_WHAT THE TASK REQUIRES_:
Write out every record in full, keeping each character exactly as it is.

[SUPPLIED DATA]

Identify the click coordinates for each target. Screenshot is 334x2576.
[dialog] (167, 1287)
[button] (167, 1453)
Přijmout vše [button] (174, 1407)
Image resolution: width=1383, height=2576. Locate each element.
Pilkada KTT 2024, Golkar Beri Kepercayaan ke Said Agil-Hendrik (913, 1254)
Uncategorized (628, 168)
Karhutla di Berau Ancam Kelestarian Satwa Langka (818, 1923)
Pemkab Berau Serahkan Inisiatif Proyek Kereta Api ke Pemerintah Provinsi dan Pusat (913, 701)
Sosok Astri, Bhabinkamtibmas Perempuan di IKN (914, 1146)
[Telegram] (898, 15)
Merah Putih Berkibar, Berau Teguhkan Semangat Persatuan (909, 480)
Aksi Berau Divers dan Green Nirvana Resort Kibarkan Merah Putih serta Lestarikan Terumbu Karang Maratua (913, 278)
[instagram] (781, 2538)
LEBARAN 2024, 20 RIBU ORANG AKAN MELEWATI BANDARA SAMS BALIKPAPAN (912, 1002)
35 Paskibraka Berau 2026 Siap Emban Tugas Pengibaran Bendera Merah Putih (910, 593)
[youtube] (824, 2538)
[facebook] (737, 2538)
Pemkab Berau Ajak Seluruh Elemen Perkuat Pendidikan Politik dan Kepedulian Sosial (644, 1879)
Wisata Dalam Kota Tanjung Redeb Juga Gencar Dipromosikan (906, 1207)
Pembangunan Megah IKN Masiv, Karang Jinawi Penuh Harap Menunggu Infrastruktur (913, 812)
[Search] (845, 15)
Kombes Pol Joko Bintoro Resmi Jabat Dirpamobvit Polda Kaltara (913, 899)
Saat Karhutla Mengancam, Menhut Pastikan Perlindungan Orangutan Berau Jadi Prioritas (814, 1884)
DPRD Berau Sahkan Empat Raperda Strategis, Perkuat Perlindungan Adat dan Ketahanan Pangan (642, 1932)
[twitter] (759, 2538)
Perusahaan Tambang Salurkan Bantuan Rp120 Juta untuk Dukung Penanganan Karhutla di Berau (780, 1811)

[/SUPPLIED DATA]

_FINAL ANSWER_:
Identify the click coordinates for each target. Screenshot is 334x2576.
[dialog] (167, 1287)
[button] (167, 1453)
Přijmout vše [button] (174, 1407)
Image resolution: width=1383, height=2576. Locate each element.
Pilkada KTT 2024, Golkar Beri Kepercayaan ke Said Agil-Hendrik (913, 1254)
Uncategorized (628, 168)
Karhutla di Berau Ancam Kelestarian Satwa Langka (818, 1923)
Pemkab Berau Serahkan Inisiatif Proyek Kereta Api ke Pemerintah Provinsi dan Pusat (913, 701)
Sosok Astri, Bhabinkamtibmas Perempuan di IKN (914, 1146)
[Telegram] (898, 15)
Merah Putih Berkibar, Berau Teguhkan Semangat Persatuan (909, 480)
Aksi Berau Divers dan Green Nirvana Resort Kibarkan Merah Putih serta Lestarikan Terumbu Karang Maratua (913, 278)
[instagram] (781, 2538)
LEBARAN 2024, 20 RIBU ORANG AKAN MELEWATI BANDARA SAMS BALIKPAPAN (912, 1002)
35 Paskibraka Berau 2026 Siap Emban Tugas Pengibaran Bendera Merah Putih (910, 593)
[youtube] (824, 2538)
[facebook] (737, 2538)
Pemkab Berau Ajak Seluruh Elemen Perkuat Pendidikan Politik dan Kepedulian Sosial (644, 1879)
Wisata Dalam Kota Tanjung Redeb Juga Gencar Dipromosikan (906, 1207)
Pembangunan Megah IKN Masiv, Karang Jinawi Penuh Harap Menunggu Infrastruktur (913, 812)
[Search] (845, 15)
Kombes Pol Joko Bintoro Resmi Jabat Dirpamobvit Polda Kaltara (913, 899)
Saat Karhutla Mengancam, Menhut Pastikan Perlindungan Orangutan Berau Jadi Prioritas (814, 1884)
DPRD Berau Sahkan Empat Raperda Strategis, Perkuat Perlindungan Adat dan Ketahanan Pangan (642, 1932)
[twitter] (759, 2538)
Perusahaan Tambang Salurkan Bantuan Rp120 Juta untuk Dukung Penanganan Karhutla di Berau (780, 1811)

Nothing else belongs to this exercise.